Time Changes Gear - History Changes Focus

Over the next few years it was all change. Walter, Nelson, and many others were released. The movement was un-banned and a great re-arrangement took place. I was caught up in the whirlpool and my freedom of choice was sorely taxed. Would I find myself in South Africa or in the UK. A job as an education officer for the NUM in SA was on offer but at that time indemnity was not automatic and there was still work to do in the UK. I more or less decided that I would go south, I bought a small lathe, exchanged the large Singer sewing machine for a smaller portable one, put my flat up for sale and was almost into packing. Then when I was in the process of taking the plunge the Vula operation, now called Eugene, decided that it still needed an operative in the UK. The choice was between Tim and I. Tim was young and keen to go home and suffered far less from inertia. I offered to stay in London. Again choices were made but by whom is still a mystery. The London end of Eugene was now in my hands, but it was more like the end of Eugene was in my hands. There was little or nothing to do. The main actors were fast leaving the underground stage without even saying good-bye. The rockets took off into the stratosphere leaving us with the smoke, and a smell of burning sulphur.

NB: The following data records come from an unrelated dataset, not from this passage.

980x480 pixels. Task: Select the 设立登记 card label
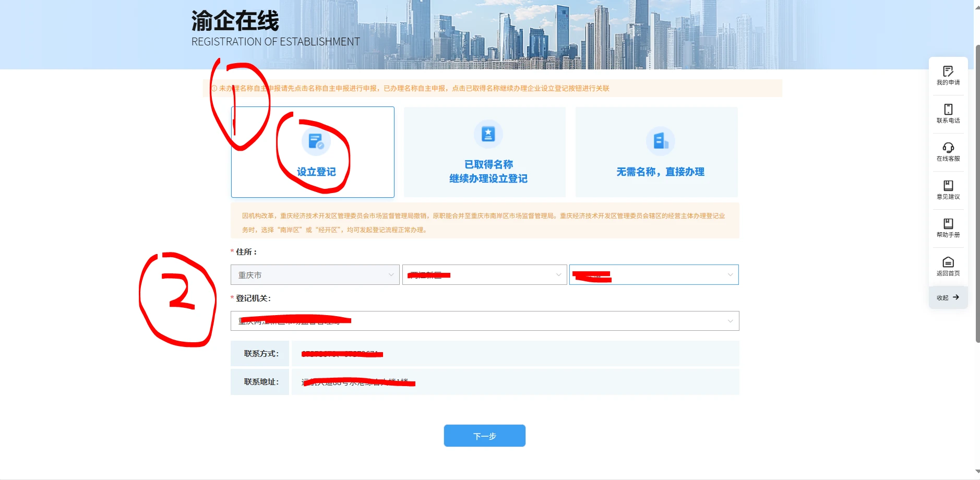316,172
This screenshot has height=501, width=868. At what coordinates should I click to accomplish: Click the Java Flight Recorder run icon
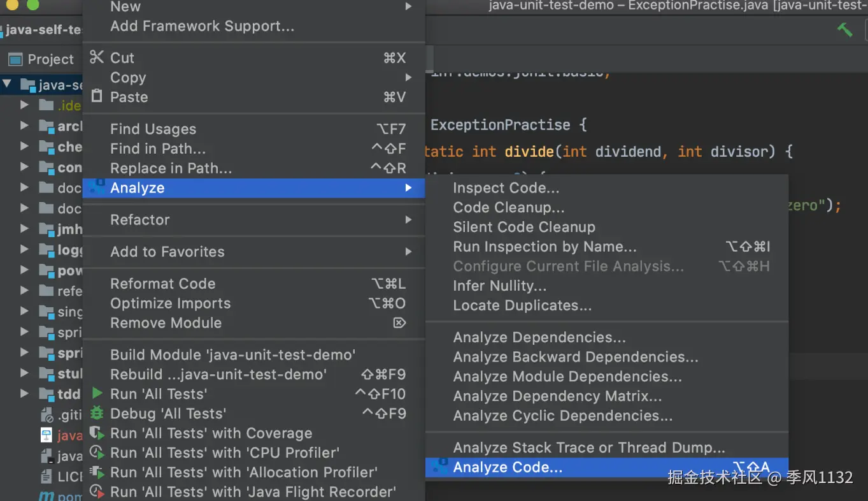coord(97,491)
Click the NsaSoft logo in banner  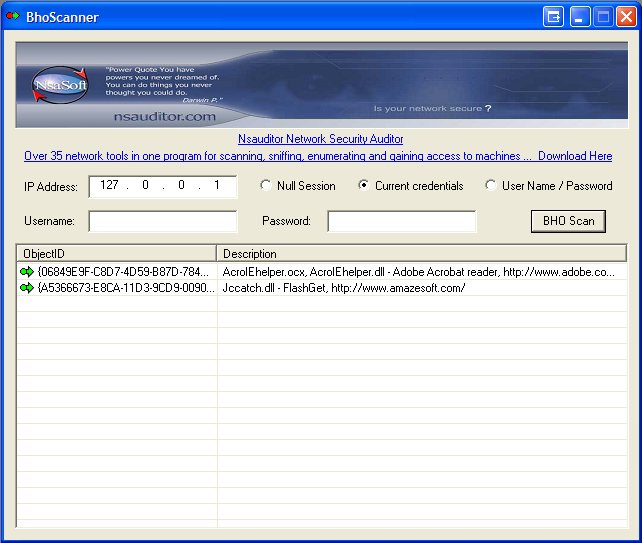tap(60, 86)
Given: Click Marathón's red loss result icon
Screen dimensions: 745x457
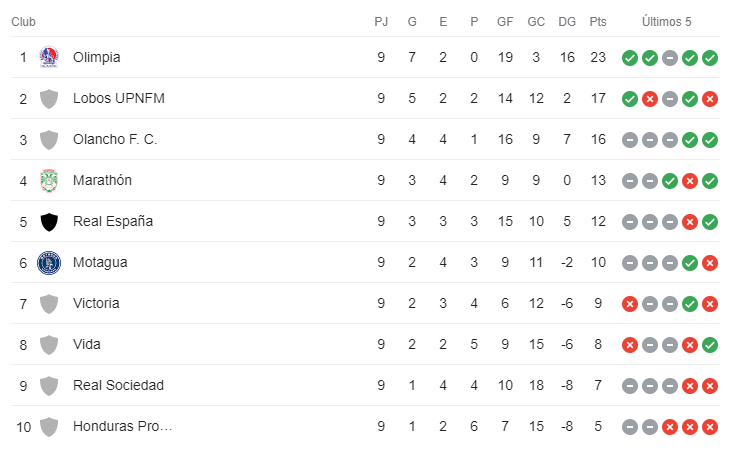Looking at the screenshot, I should [689, 181].
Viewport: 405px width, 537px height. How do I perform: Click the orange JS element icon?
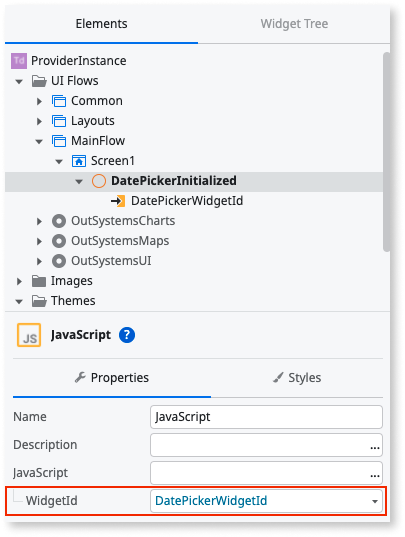29,335
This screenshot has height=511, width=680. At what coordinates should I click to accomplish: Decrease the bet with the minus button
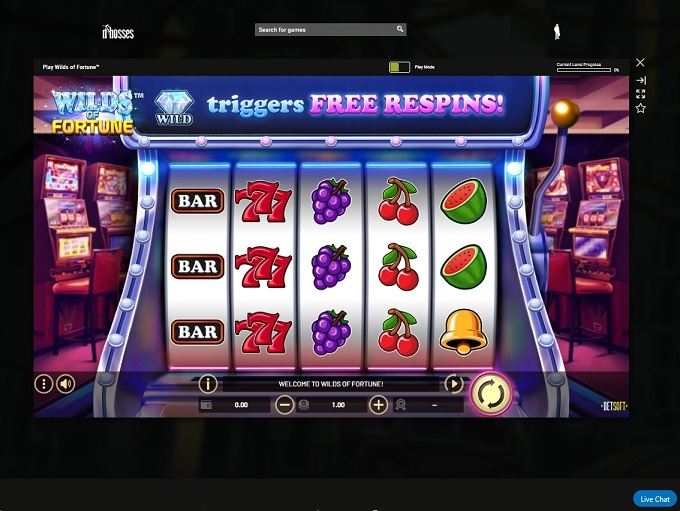[x=284, y=405]
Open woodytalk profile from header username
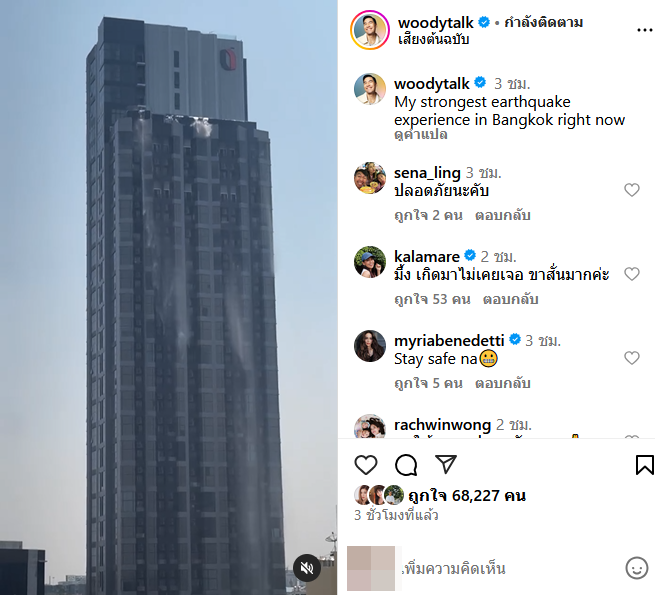The width and height of the screenshot is (655, 595). (x=436, y=22)
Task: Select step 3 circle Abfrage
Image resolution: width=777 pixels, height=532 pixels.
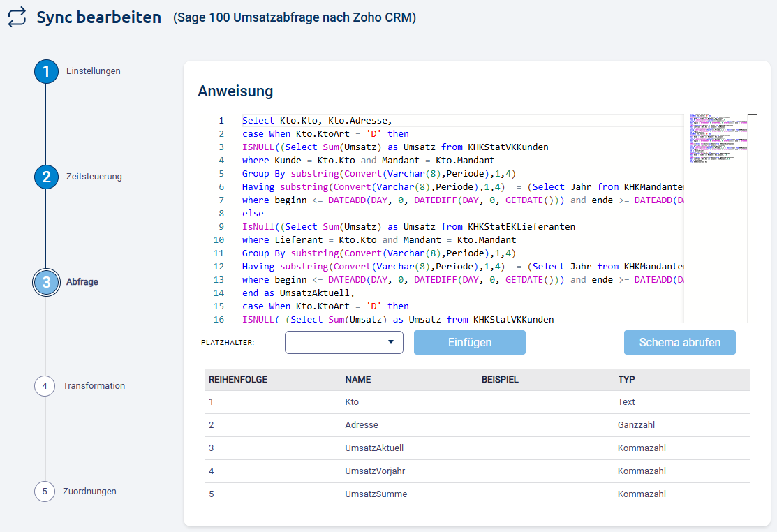Action: (x=46, y=282)
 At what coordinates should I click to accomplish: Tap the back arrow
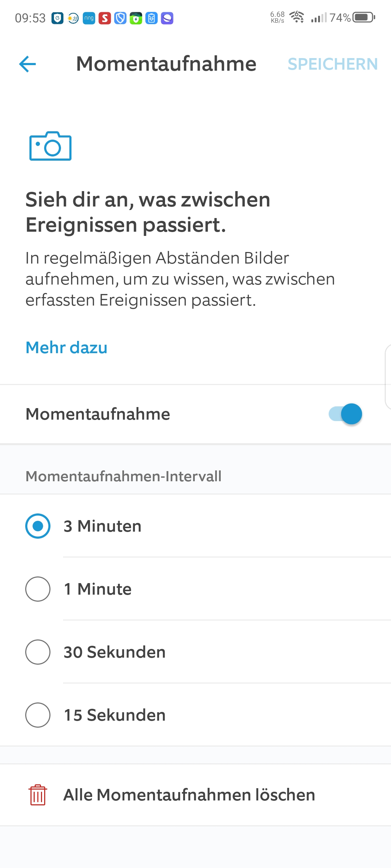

Then SACTU decided to hold a "final" NEC in South Africa and I went down on a visit. In all my travels I had used over a dozen different airlines but had last used South African Airways in 1957. I had just got on board and was settling down when a stewardess came up to me and handed me a message from the South African Communist Party. For over fourty years the passing of a message to or from the SACP was a criminal offense and here was the official government carrier doing it for us. Going back through passport control in South Africa raised no problems. My sister picked me up at Jan Smuts airport. I met some ancient cousins and a few nieces. Blood may be thicker than water but theirs somehow still contained incompatible "White South African" anti-black-bodies. The only things I recognized in Johannesburg was the topography and the street names. It was over thirty years since I had been "home" and it was no longer home. Then I was mugged.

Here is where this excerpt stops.